When using a Navigation Controller in a Cocoa Touch application, the framework takes care of many things, including generation of a back button when you push a view controller to the navigation controller. The back button gets the same title of the parent view, which a lot of the time is what you might want, but every now and again it's not. For example, in my cool application, the initial view has the title 'My Cool Application' - when you navigate to the settings view, the back button has the long, unwieldy title 'My Cool Application', making the button so big that it pushes the 'Settings' title to the right.

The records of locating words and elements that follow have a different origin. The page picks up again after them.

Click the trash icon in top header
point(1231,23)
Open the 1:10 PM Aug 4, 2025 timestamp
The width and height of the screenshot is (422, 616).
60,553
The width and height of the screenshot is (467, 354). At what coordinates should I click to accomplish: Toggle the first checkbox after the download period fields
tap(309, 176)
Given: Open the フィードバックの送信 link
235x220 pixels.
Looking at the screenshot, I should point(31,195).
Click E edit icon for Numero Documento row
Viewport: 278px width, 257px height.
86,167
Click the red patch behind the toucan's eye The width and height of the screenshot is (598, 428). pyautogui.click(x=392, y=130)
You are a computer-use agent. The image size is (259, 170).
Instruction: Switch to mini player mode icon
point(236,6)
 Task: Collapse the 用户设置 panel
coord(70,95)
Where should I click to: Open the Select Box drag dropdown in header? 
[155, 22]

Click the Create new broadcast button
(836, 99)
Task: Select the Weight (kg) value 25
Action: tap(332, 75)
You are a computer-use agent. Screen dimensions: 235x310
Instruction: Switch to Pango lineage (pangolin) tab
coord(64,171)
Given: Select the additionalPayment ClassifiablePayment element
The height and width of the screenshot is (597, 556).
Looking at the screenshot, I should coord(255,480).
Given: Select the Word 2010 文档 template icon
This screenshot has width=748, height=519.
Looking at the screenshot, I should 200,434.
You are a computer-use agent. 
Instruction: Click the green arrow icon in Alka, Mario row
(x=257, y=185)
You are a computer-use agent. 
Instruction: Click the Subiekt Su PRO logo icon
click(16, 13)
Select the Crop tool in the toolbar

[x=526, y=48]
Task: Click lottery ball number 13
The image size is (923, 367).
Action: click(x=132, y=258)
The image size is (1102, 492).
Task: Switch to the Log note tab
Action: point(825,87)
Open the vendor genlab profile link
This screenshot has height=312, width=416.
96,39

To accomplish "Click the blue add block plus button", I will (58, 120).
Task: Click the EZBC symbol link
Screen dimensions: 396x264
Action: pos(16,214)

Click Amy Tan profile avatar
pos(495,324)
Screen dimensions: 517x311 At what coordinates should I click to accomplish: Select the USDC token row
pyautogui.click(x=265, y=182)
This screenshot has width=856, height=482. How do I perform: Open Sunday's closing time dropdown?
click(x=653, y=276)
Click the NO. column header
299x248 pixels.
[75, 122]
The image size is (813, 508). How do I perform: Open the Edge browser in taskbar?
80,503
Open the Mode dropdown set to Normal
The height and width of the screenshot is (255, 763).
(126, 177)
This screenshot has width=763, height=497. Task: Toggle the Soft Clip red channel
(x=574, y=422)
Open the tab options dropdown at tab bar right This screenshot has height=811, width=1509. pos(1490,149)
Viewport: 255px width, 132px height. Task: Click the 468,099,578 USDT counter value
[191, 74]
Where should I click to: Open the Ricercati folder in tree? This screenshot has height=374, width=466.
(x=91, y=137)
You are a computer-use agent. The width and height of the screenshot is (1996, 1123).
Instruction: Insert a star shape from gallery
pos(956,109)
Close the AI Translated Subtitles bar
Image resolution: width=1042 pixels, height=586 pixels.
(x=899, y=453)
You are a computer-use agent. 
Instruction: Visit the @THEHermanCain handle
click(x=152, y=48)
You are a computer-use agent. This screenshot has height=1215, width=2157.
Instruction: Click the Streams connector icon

Manually setting the title of the back button by messing with navigationItem.backBarButtonItem
doesn't work. However, you can set the leftBarButtonItem
property of the second view to a button that you create yourself, which suppresses the navigation controller from automatically creating a button. You can set the title of your button to whatever you want, but how do you get an arrow button like the automatically generated one?
I've seen some people take the approach of using an image. I prefer using an undocumented button type, 101
. Adding the code below to the constructor of my settings view controller changes the horrible big back button into a small button with the title 'Back':
- (id) initWithNibName:(NSString*)nibNameOrNil bundle:(NSBundle*)nibBundleOrNil {
self = [super initWithNibName:nibNameOrNil bundle:nibBundleOrNil];
if (self) {
UIButton* customBackButton = [UIButton buttonWithType:101];
[customBackButton setTitle:@"Back" forState:UIControlStateNormal];
[customBackButton addTarget:self
action:@selector(done) forControlEvents:UIControlEventTouchUpInside];
myBackButton = [[UIBarButtonItem alloc] initWithCustomView:customBackButton];
[self.navigationItem setLeftBarButtonItem:myBackButton];
}
return self;
}
The myBackButton
instance variable is defined as: UIBarButtonItem* myBackButton
. The action taken when the button is pressed is defined in a method I've called done
.
Yep, that's much better!
Comments
Great posting!
I was looking for example codes for passing setting values to the original view, which would require action from the back button. If you can add that part, it'll be even more valuable & useful.
Thanks again.
I get always a rectangle button in the iphone simulator... shoud i use a real iphone?
Mark - no, it should work fine with the iPhone simulator.
Could you show us the code for the method done, to return to the parent view ?
Thx.
Your done method could look something like this:
I know this is a dated article I must say that after looking for hours this is the perfect solution to detect and control the back transition on a Navigation Controller. Thanks!.
Edgard - glad you found it useful
I've heard that this solution doesn't work for ios 6. Is that true??
Have somebody tried it?
Yunier - I have an app that uses this technique and it works fine on iOS6. The target SDK for the app is set to iOS 5 though, not sure that would make a difference. When I have a chance, I'll recompile the app with the target SDK set to iOS6 to see if it makes a difference.